You can see the difference between the new board and the old one in this image. While it may not be as nice looking on its own, it will serve well when the bits are added. It turns out the values are approximately where I started off with (in Part I of this series) but had later increased contrast for a little more drama.

Design is a series of decisions, none of which are black and white. Everything is a sliding scale. A minor adjustment can have major implications. This can be seen in game design as well. Add a card to a deck or an extra piece or another resource and a game can shift dramatically.

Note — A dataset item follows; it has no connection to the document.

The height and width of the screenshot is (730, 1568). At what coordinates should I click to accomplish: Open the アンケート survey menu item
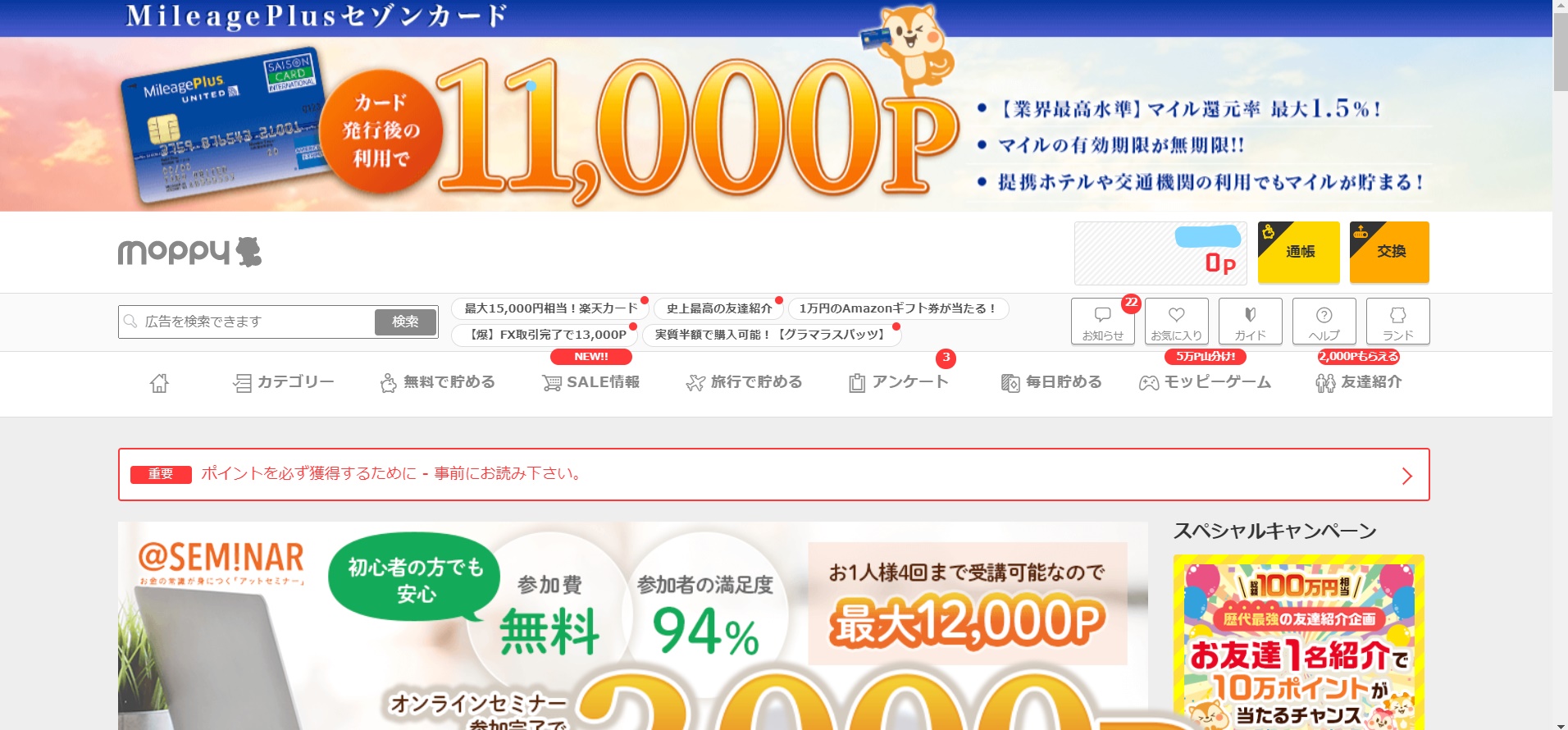click(899, 382)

Below you can see the board with some new bits. Disaster and monument tiles (tile backs) have been added to the mix. Also a small icon for color blind added to leader tokens. After experimenting with the monument tiles, I found the original German board had a nice touch. This was to blend the tile into the background allowing the detailing to focus around the monument like a bulls-eye. Earlier experiments with monument tiles that have higher contrasting outer edges made the monument far too dominent. For the disaster tile, I've chosen to have it recess back behind the main board tiles – as if the earth there has been spoiled. There is so much going on in this game that it is good if some pieces can dominate and others recess.

Circles for leader tokens were a very good idea. The shape contrasts well from the other tiles making for an easier read.

Below, you can see the monument tiles. The gold forms a tight frame around the monument which makes a pleasing visual "ramp up" to the monument piece.

Below comparisons between this new board and the German and Mayfair editions.

I'll be taking another look at this tomorrow, but am pleased at the moment with the results.

– Mike

T&E Board Development Part III

Below the latest development on the board. I tend to agree with comments on the statues and it was something had been bothering me from the beginning. I believe that my rational for the stautes was to anchor the board to compensate for the deliberate flatness I had applied to the playing area. This flatness is necessary to help the pieces project. So, at this point, I've added a stone lion treatment to the center of the board. The contrast is minimal – though I might be adjusting this as I study the effects on the pieces. This lion gives a center mass / focal point that I was looking for with the statues. The borders have been scaled back to a more proportionate level and, as Greg had suggested, figures in the border now face out towards the players. I've added larger corner motifs as well which are oriented toward the players. The center lion's orientation does not bother me when upsidedown as it has been knocked back pretty far with low contrast.

I worked on the player markers. Symbols have more consolidated areas of color than previous publications to emphisize symbol form and color concentrations.

More work will continue on this, but it is getting closer to my satifaction.